A key market theme in January was the former president’s inauguration and its potential policy implications, particularly regarding anticipated tariff changes and their effects on US and global markets. Despite pressure to lower rates, the Federal Reserve maintained its independence, holding rates steady in the 4.255-4.5% range. The Fed stated that policymakers will continue to carefully evaluate incoming data, the evolving outlook, and the balance of risks when considering further adjustments to borrowing costs. Conversely, the ECB, as expected, cut rates by 25 basis points, lowering the benchmark interest rate to 2.75%.

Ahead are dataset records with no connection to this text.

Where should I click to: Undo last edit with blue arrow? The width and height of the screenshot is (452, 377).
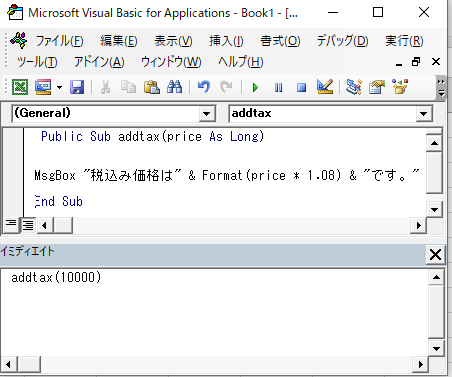click(204, 87)
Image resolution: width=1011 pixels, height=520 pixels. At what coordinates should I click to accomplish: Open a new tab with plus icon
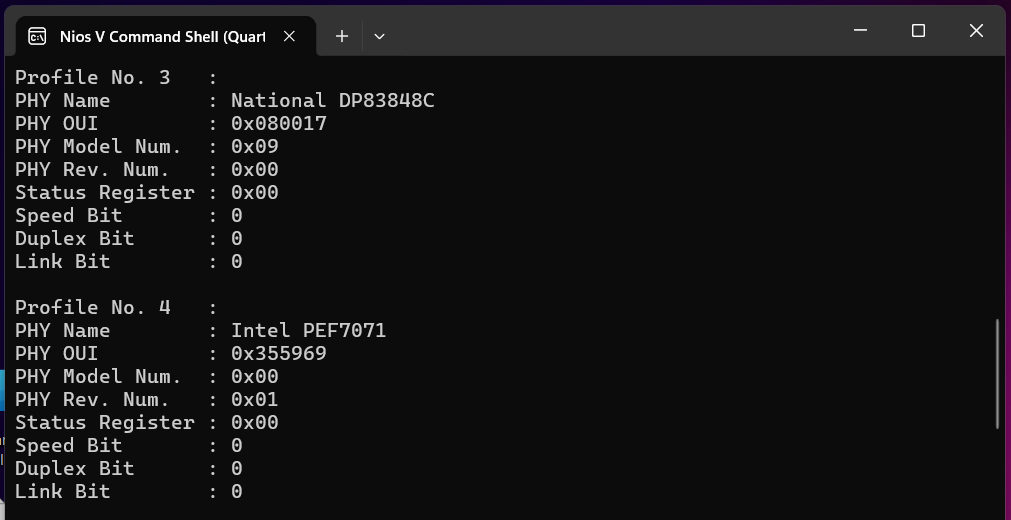pyautogui.click(x=342, y=36)

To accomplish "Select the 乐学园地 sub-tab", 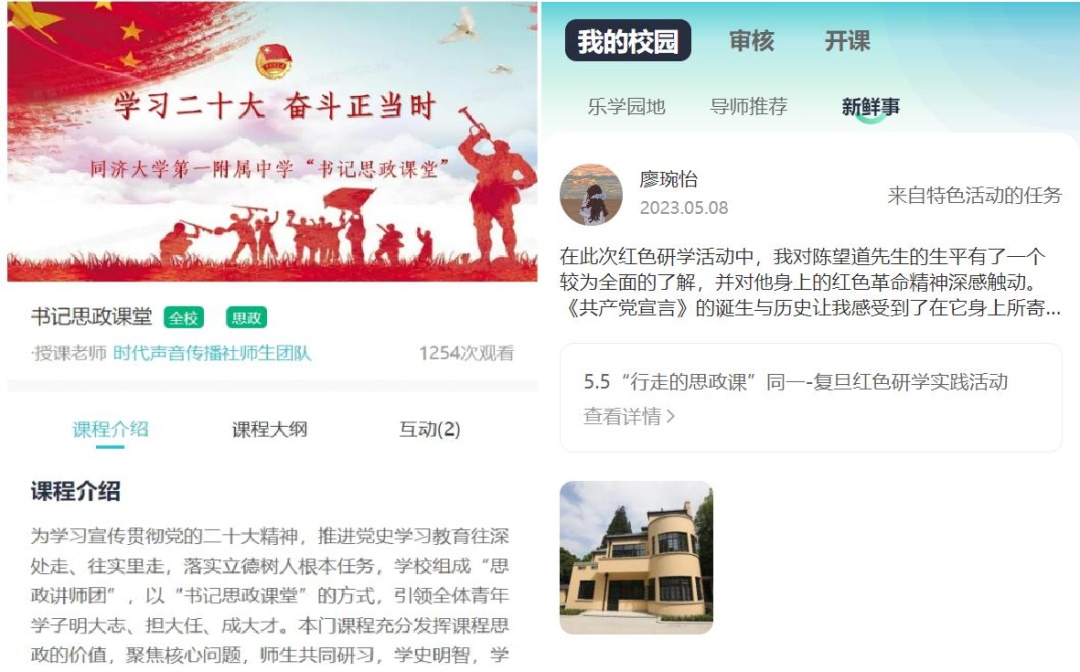I will click(x=626, y=107).
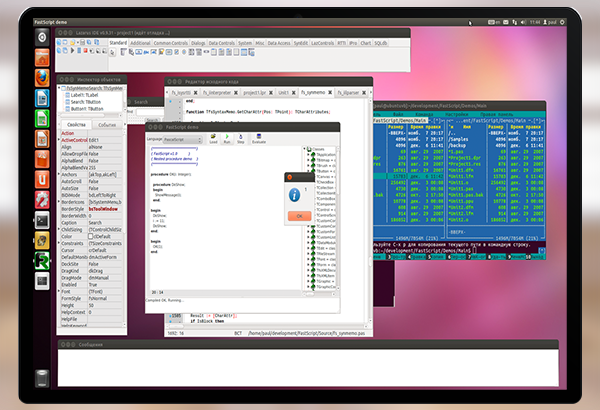600x410 pixels.
Task: Open Firefox from the Ubuntu launcher
Action: (x=42, y=78)
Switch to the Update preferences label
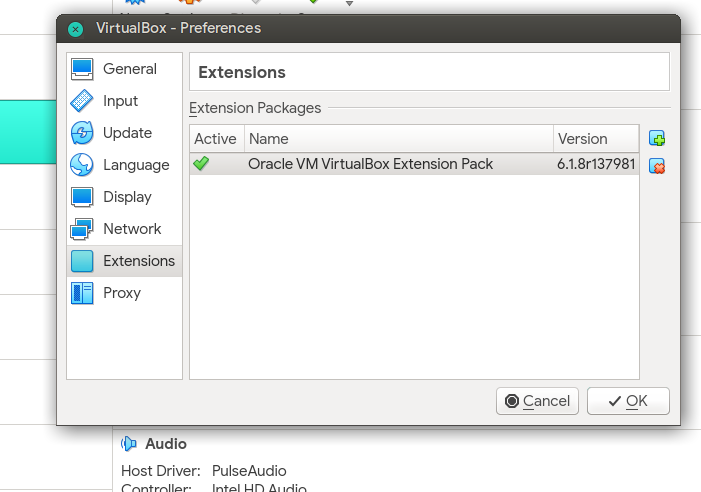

January was a positive month for corporate bonds. Investment-grade bonds saw gains, with European and US credit returning 0.09% and 0.76%, respectively, although they underperformed lower-rated bonds. US credit, particularly high-yield, outperformed, posting a 1.38% gain. While US investment-grade corporate credit spreads remained relatively stable, high-yield spreads tightened considerably, driven by strong investor demand stemming from a healthy economy, robust corporate earnings, and attractive yields.
Market environment and performance
The US economy maintains a steady growth trajectory, bolstered by positive leading indicators, particularly the recent Purchasing Managers’ Index (PMI) figures. In Europe, the economic picture is brightening after stagnation in Q4 2024. Eurozone private sector activity expanded for the first time since August 2024, driven by a resurgent services sector that offset continued weakness in manufacturing. Despite this improvement, growth remains uneven, concentrated outside the Eurozone’s largest economies, which continue to struggle. Overall demand remains soft.
Inflation, previously noting a substantial decline due to base effects (particularly on energy), rose for a fourth straight month to 2.5% in January 2025, the highest since July. Core inflation remained steady at 2.7% while services inflation edged lower to 3.9% from 4.0% in the previous month. The labour market, a beacon of hope for the Eurozone, remained healthy, with the unemployment rate revolving at notable lows (6.3% in December), and significantly below a 20-year average of 9.3%.
The US economy’s 2.3% annualized growth in Q4, fell short of the 2.6% forecast and marked a slowdown from Q3’s 3.1% expansion. However, this seemingly weaker performance was primarily driven by a substantial drawdown in inventories, masking robust consumer spending. Personal consumption, a key contributor to growth, surged by 4.2%, the largest increase since Q1 2023, demonstrating continued consumer resilience.
Leading indicators continued to point towards continued overall economic expansion. However, the S&P Global US Composite PMI dipped in January 2025, indicating the slowest private sector growth in nine months. While manufacturing saw a return to growth, the service sector’s expansion continued at a slower, though sustained, pace.
On the price front, despite headline inflation’s continued rise to 2.9% in December 2024, the disinflationary trend held somewhat. Core inflation (excluding food and energy) eased to 3.2% from 3.3% in November whilst the Federal Reserve’s preferred measure of underlying inflation remained steady at 2.8% annually, unchanged for the third consecutive month. A robust labour market, adding 256k jobs in December (the most in nine months), and a falling unemployment rate of 4.1% further supported the Federal Reserve’s policy stance.
Fund performance
The CC High Income Bond Fund rose 0.24% in January, reflecting the moves observed across credit markets.
In January, the portfolio manager actively managed the fund in accordance with its mandate, gradually increasing duration by adding European exposure while reducing dollar-denominated debt. This strategy reflects the European Central Bank’s advanced stage in its rate-cutting cycle, contrasting with the US Federal Reserve’s stance of holding rates steady, despite pressure from the new administration. Seeking to boost income generation ahead of anticipated further easing, the manager increased its exposure (amongst others) to Flutter Entertainment, Accorinvest, and Societe Generale, while also establishing new exposures, namely: La Poste and Matterhorn Telecom. Conversely, the fund decreased its holdings in US dollar-denominated companies like Occidental Petroleum, Apple, and Braskem.
Market and investment outlook
The credit market narrative at the start of the year remained largely unchanged, with investor attention focused on the dynamic political landscape, central bank policies, and economic data.
Economic indicators, both leading and lagging, continue to emphasize a regional divergence. Despite the Federal Reserve’s “higher for longer” approach, the US maintains broad-based strength, with consumer demand staying robust. In mainland Europe, growth appears stagnant overall. However, this does mask stark regional divergences. As Spain continues to out-grow its regional peers, the German economy remains an underperformer with its labour market on the verge of deteriorating. As a result, there is clearly scope for the ECB to ease policy further.
In credit markets, the growth momentum in the US, robust employment, and limited progress on disinflation suggest caution regarding long duration positions; a neutral duration stance seems more appropriate. With respect to the trajectory of the yield curve, uncertainty prevails, though further steepening (particularly in the US) appears plausible. Should the latter prevail, it will create an opportunity to secure attractive coupon rates, especially for credit issuers with strong fundamentals.
Our preference remains Europe, based on its earlier stage in the credit cycle and the potential for the ECB to lead global rate cuts. We will continue to position our portfolio accordingly, while actively managing the overall duration.